Repeat everything in the listing exactly, except for the images.
★ ★ ★ ★ ★
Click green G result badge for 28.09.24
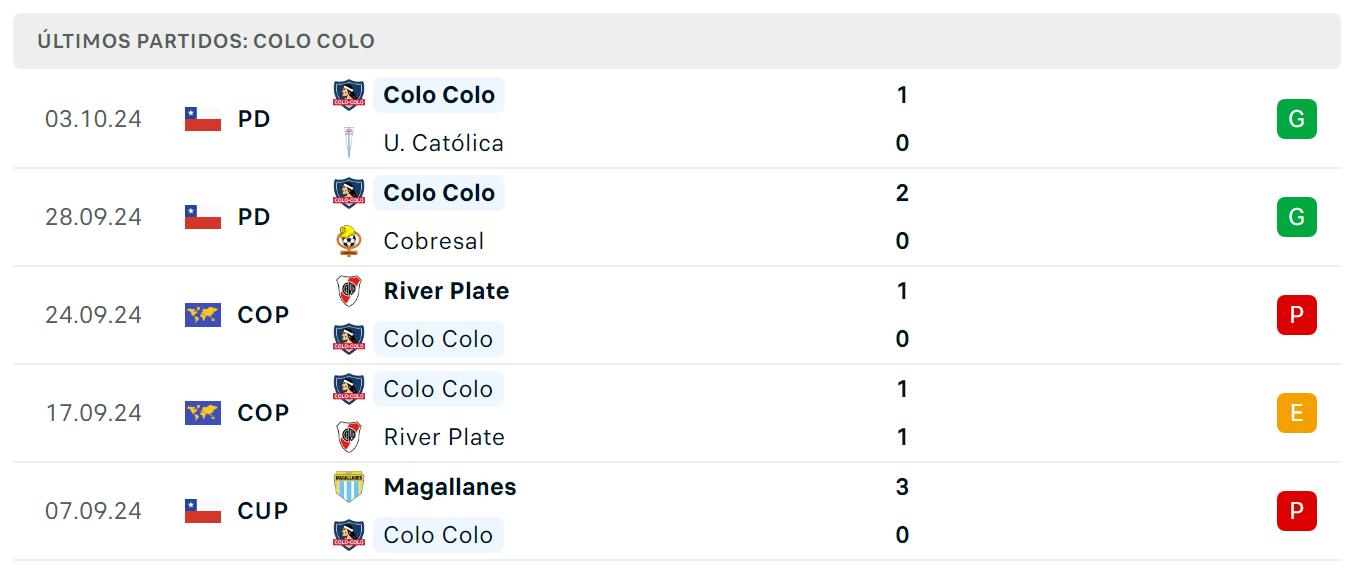The height and width of the screenshot is (573, 1357). [x=1296, y=217]
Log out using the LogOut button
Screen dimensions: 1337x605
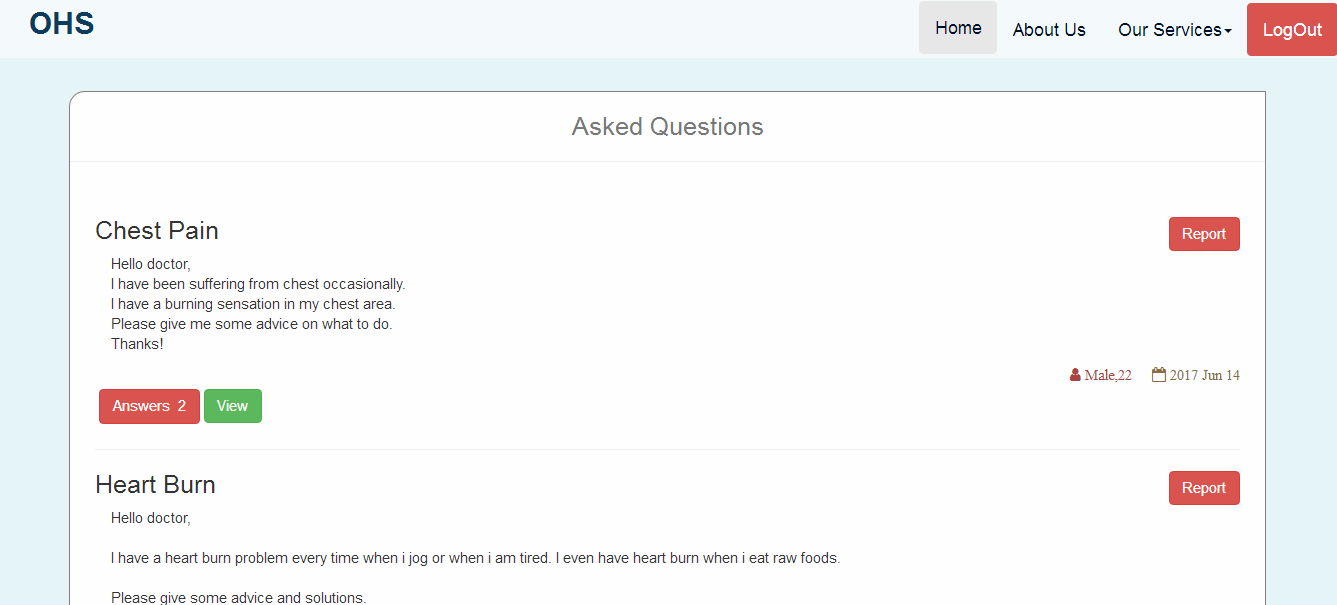[x=1292, y=29]
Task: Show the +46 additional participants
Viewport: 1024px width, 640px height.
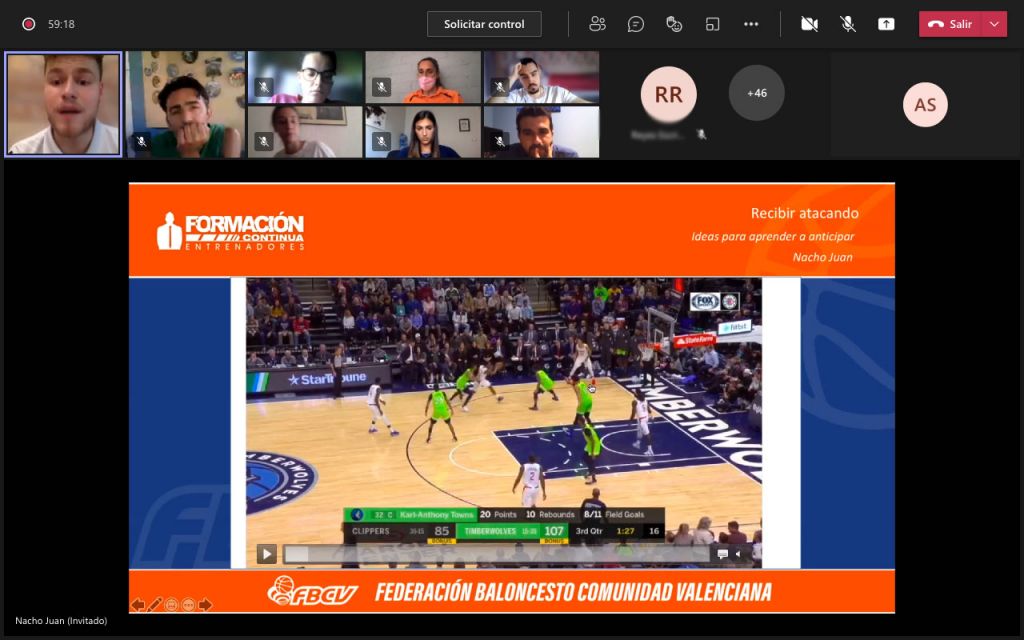Action: [756, 93]
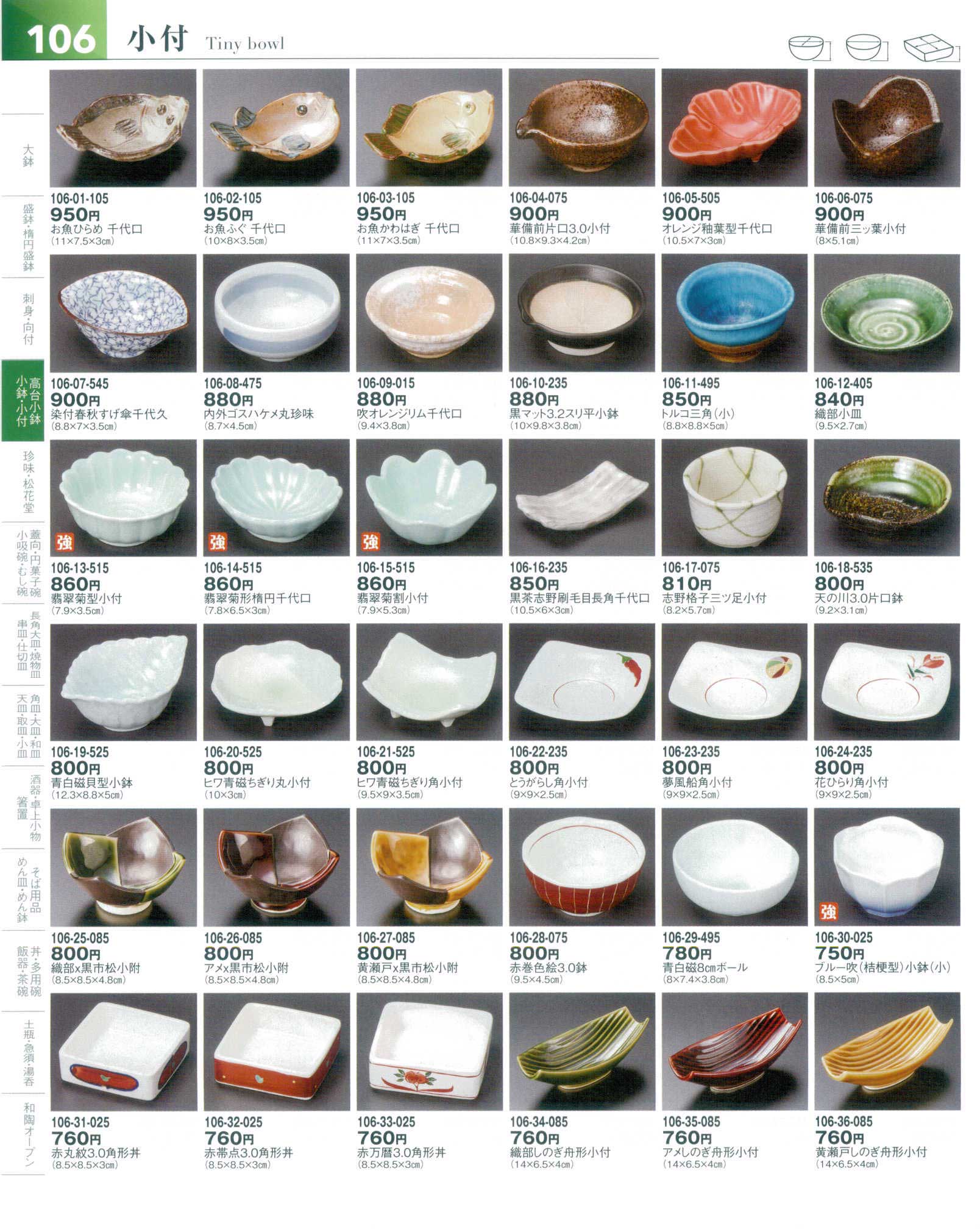Select the chili pepper square dish photo
Viewport: 980px width, 1229px height.
pos(582,682)
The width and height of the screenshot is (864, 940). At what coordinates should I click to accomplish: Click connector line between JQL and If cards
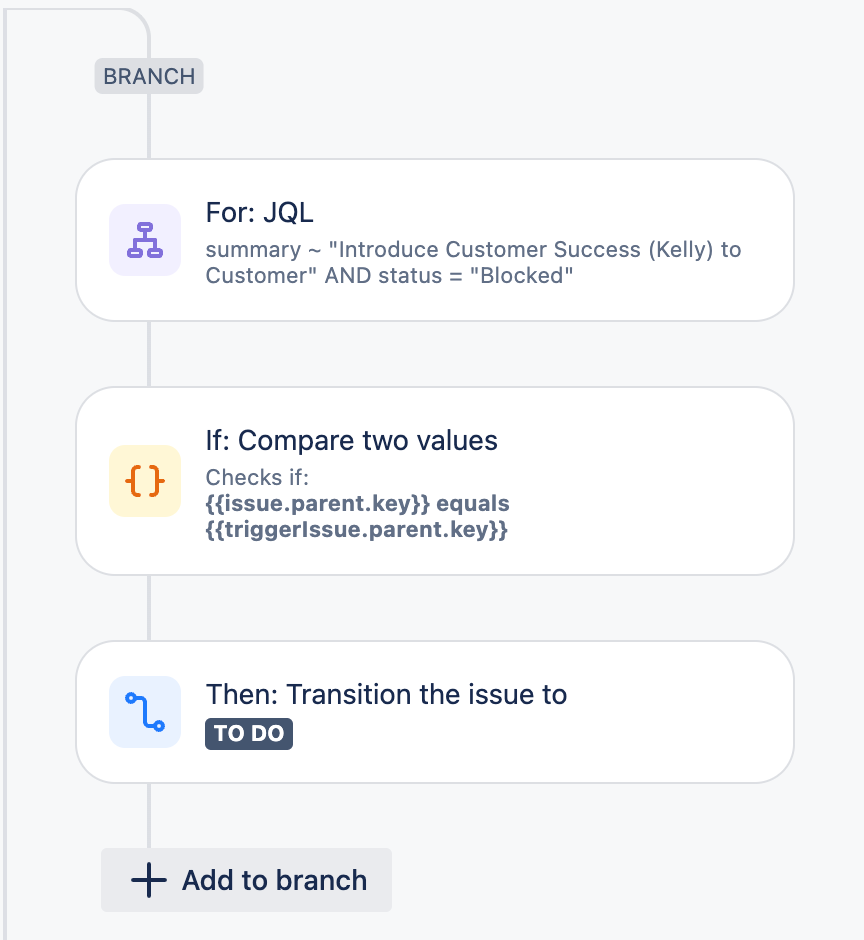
★ ★ ★ ★ ★
◆ Written response ◆
Click green G result badge for 28.09.24
The height and width of the screenshot is (573, 1357). [x=1296, y=217]
Log out using the LogOut button
Screen dimensions: 1337x605
[x=1292, y=29]
Task: Show the +46 additional participants
Viewport: 1024px width, 640px height.
Action: [756, 93]
Select the chili pepper square dish photo
Viewport: 980px width, 1229px height.
pos(582,682)
The width and height of the screenshot is (864, 940). At what coordinates should I click to accomplish: Click connector line between JQL and If cards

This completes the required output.